Меня в те годы одолевала идея солидарности и, по тогдашнему временному ощущению не меньше, чем за двести лет до Леха Валенсы, я мечтал о совместной судьбе (и – борьбе?) литературных неофициалов. Как же, мол, так – официалы в спайке, а мы нет, и потому мы бесправны: солидарность, кричу, солидарность!
Так начиналось одно из моих тогдашних стихотворений. Напрасные мечты: сам не умел я кучковать, гуртовать людей, давать им направление или ими манипулировать, но и не терпел, чтобы это проделывали со мной. Как раз в то время ко мне обратился Довлатов (как вначале мне показалось, всерьёз) с идеей самиздатского сборника, наподобие несбывшихся «Горожан»:
– В общих чертах всё уже «обмозговано», извините за этот советизм, – надо только изобрести хорошее название.
– Название? Вот оно: «Быть или не быть» без вопросительного знака!
– Зачем же, к чему здесь пессимистическое «не быть»? Мы как раз хотим именно «быть».
– Это же «Гамлет», а символически – все мы принцы датские. К тому же, у меня есть стихотворение, дающее на знаменитый вопрос ответ, и не только мой личный: «Быть и противобыть». Такая строчка могла бы даже стать девизом...
Приставка «противо» Довлатова явно не устраивала. Он был нацелен на профессионализм, на гонорары, наверное, даже на членство в СП, отнюдь не на солидарность отверженных. А ответил окольно:
– Вы хотите назвать общий сборник по вашему стихотворению? Не слишком ли это... нескромно?
Затея сама по себе оказалась ещё одним дохлым номером. Впрочем, она состоялась, но не тогда и не там. И – без меня. Однако «нескромность» стала уместной, когда величали другого автора. Второго ноября 1979 года я буквально с неба свалился в Нью-Йорке, и уже через неделю, полный планов и ожиданий, с запасом рукописей, своих и чужих, объёмом на несколько альманахов, я связался с Довлатовым, а он меня познакомил со своим соседом, застенчивым и лысоватым Гришей Поляком, работавшим в башнях-близнецах механиком по системам вентиляции и одновременно создавал своё издательство «Серебряный век». Типичная американская мечта, не правда ли? И, что самое интересное, она уже сбывалась. Первый блин был некоей «Кукхой» Ремизова, но дальше Поляк готовил к выпуску новый литературный альманах, – «так не хотели бы вы поучаствовать?» Ещё бы! Очень бы даже хотел.

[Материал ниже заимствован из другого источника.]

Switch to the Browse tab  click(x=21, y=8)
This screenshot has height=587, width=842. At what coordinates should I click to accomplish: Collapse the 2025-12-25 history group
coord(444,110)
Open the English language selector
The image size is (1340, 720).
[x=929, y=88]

– Я пока не уверен относительно названия... Как вы думаете: «Шум времени» подходит для альманаха?
– Замечательно подходит! Мандельштам на обложке нового периодического издания – что может быть лучше? Это объединит многих.
Но нашлось лучше, гораздо лучше по мнению Довлатова и редколлегии, где были, конечно, «все свои» и все единомышленники. Барышников вложил деньги, и альманах вышел под названием «Часть речи» с портретом Бродского на обложке. Разумеется, своих материалов я туда не давал, а последующих выпусков уже и не видел.